**SOURCE PASSAGE:**
────────────────────────────────────────

For The WordPlayers’ Staged Reading Series this year (2021), three new plays were chosen to be read from about two dozen worthy submissions. We had solicited plays with broadly defined themes of redemption and/or hope.

Last night, April 12, we read the first of the three “winners” – A FLY IN NOVEMBER, by Steve Sherman. It’s a play about a young, enslaved person whose dreams of freedom are inextricably tied to a family torn apart by brothers fighting on opposite sides in the Civil War. Specifically set in Knoxville just before and after the Battle of Fort Sanders in November of 1863, it had particular resonance for our local audience. Sherman skillfully weaves historical information about the wider conflict into the domestic strife within the small group of complicated, nuanced human beings.

Roughly two dozen of the audience members lingered after the performance to reflect with the cast, the director, and the playwright on what was resonating with them. The power of the play was demonstrated by the wide variety of responses and questions that it raised within this group. Can the human being be distinct from the cause he supports and defends? Or does the cause define him? Does family blood run deeper than societal values and tradition? Has the fundamentally rotten foundation of the Confederacy been eradicated from our society, or have variants of that “virus” mutated to continue the plague indefinitely? Can embracing small, innocent, human connections – such as singing a baby to sleep – ultimately provide the hope that will break the cycle of misunderstanding and hatred?

────────────────────────────────────────

**GOAL OF THE EXERCISE:** Reproduce the entire passage about the staged reading of A FLY IN NOVEMBER word for word.

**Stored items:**
────────────────────────────────────────

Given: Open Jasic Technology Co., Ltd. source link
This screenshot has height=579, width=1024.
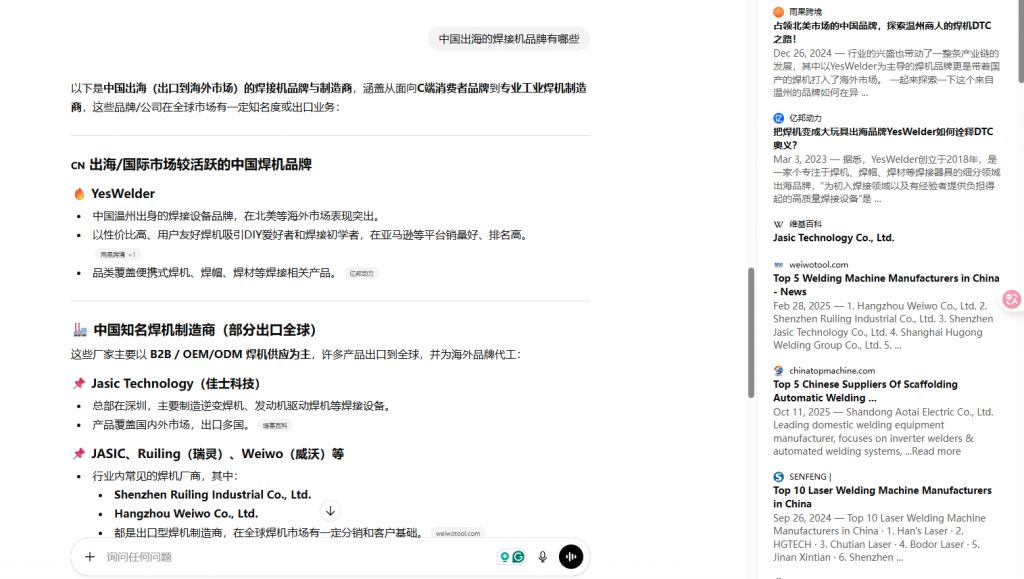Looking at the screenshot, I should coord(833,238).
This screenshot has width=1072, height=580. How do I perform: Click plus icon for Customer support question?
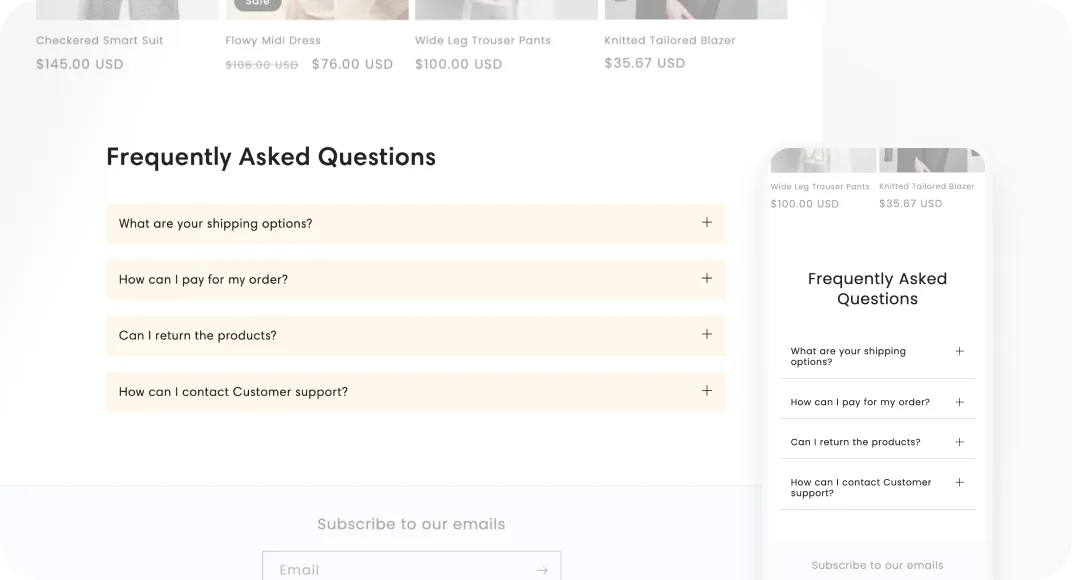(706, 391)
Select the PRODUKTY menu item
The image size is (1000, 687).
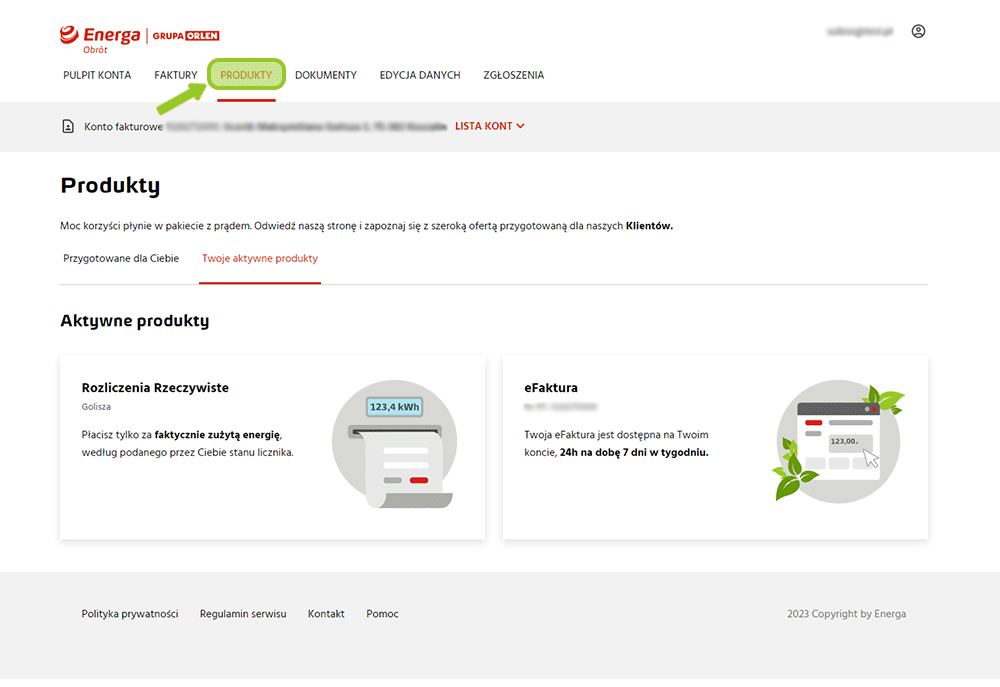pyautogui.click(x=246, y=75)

────────────────────────────────────────

**RESULT OF THIS TASK:**
For The WordPlayers’ Staged Reading Series this year (2021), three new plays were chosen to be read from about two dozen worthy submissions. We had solicited plays with broadly defined themes of redemption and/or hope.

Last night, April 12, we read the first of the three “winners” – A FLY IN NOVEMBER, by Steve Sherman. It’s a play about a young, enslaved person whose dreams of freedom are inextricably tied to a family torn apart by brothers fighting on opposite sides in the Civil War. Specifically set in Knoxville just before and after the Battle of Fort Sanders in November of 1863, it had particular resonance for our local audience. Sherman skillfully weaves historical information about the wider conflict into the domestic strife within the small group of complicated, nuanced human beings.

Roughly two dozen of the audience members lingered after the performance to reflect with the cast, the director, and the playwright on what was resonating with them. The power of the play was demonstrated by the wide variety of responses and questions that it raised within this group. Can the human being be distinct from the cause he supports and defends? Or does the cause define him? Does family blood run deeper than societal values and tradition? Has the fundamentally rotten foundation of the Confederacy been eradicated from our society, or have variants of that “virus” mutated to continue the plague indefinitely? Can embracing small, innocent, human connections – such as singing a baby to sleep – ultimately provide the hope that will break the cycle of misunderstanding and hatred?